Heart disease is the leading cause of disability and death in Australia. This year, Heart Week will run from 30th April to 6th May 2017 and the discussion will focus on the importance of diagnosing and treating high blood pressure.
Blood pressure is the pressure of blood on the walls of the arteries as the heart pumps it around your body. If you’re in good health, your blood pressure will fluctuate during the day, depending on your stress level, how much caffeine you’ve had, whether you’ve exerted yourself etc. It naturally increases and decreases to adjust to your heart’s needs and what you are doing.
Hypertension on the other hand, results when your blood pressure remains elevated for a long time and is the leading risk factor for heart disease. Uncontrolled high blood pressure can lead to a heart attack, stroke, heart failure, kidney disease and a number of other serious illnesses. Regardless of these well-known facts, managing high blood pressure remains a large national problem. Almost six million adult Australians have high blood pressure, and many don’t manage their condition.
High blood pressure can be strongly influenced by family history, diet, alcohol intake, weight and the level of physical activity of an individual. There are no warning signs or symptoms for high blood pressure which is why it is important to have it checked. Besides medication, keeping your heart healthy can control high blood pressure. This includes being smoke free, managing your diabetes, being physically active, maintaining a healthy weight and enjoying a variety of nutritious foods e.g. lower salt intake, replace unhealthy fats with healthy fats, limit alcohol).

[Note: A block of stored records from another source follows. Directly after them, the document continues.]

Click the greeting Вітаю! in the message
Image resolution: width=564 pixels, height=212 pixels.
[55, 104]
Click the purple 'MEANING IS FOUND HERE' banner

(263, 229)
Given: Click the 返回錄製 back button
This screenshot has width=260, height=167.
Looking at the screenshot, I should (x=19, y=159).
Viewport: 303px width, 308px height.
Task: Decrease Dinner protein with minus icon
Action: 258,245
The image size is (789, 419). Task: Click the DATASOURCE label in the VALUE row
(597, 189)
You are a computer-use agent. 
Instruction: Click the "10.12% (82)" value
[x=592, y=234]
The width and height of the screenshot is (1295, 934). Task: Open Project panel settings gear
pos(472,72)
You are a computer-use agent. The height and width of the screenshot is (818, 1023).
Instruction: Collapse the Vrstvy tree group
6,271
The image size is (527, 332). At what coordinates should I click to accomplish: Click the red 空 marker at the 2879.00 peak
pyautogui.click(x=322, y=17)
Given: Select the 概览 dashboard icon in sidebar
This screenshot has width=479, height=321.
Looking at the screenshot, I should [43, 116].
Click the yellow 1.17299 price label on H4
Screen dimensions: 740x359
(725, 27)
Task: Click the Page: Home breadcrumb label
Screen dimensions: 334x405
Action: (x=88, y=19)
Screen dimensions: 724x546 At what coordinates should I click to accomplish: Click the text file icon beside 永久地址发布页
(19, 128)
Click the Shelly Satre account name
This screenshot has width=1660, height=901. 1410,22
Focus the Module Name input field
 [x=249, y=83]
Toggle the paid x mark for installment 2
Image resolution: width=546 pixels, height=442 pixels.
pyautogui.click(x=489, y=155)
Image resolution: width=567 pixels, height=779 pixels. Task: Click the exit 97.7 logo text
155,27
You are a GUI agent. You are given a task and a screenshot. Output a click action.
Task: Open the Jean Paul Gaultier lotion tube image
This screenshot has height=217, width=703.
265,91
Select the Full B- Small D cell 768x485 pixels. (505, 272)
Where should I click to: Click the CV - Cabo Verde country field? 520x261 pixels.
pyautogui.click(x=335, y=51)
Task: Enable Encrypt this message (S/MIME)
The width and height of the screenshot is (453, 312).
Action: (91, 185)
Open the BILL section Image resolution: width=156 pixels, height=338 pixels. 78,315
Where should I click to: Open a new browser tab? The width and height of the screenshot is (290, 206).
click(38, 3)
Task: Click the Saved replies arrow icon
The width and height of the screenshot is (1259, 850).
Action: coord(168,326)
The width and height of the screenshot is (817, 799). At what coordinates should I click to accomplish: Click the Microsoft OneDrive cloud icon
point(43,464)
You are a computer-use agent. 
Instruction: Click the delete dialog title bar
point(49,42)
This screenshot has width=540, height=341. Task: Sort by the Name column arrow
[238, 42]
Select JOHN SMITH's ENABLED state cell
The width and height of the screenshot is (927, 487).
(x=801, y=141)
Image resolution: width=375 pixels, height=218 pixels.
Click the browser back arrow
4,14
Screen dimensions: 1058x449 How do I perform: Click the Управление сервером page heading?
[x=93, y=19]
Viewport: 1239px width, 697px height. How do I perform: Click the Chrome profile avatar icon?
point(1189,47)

Arche Health’s Aboriginal Health Team helped raise awareness for Heart Week by hosting an early breakfast for Arche Health staff on Monday April 1st, followed by a morning team walk around the block.
Fast facts on hypertension
- Close to six million Australians have hypertension which represents 33.7% of adult Australians.
- The prevalence of hypertension is higher for Australian males (35.3% or three million adults) than females (32.3% or 2.9 million adult females).
- Adults in regional/rural Australia have a 27% higher rate of hypertension compared to people living in the metropolitan.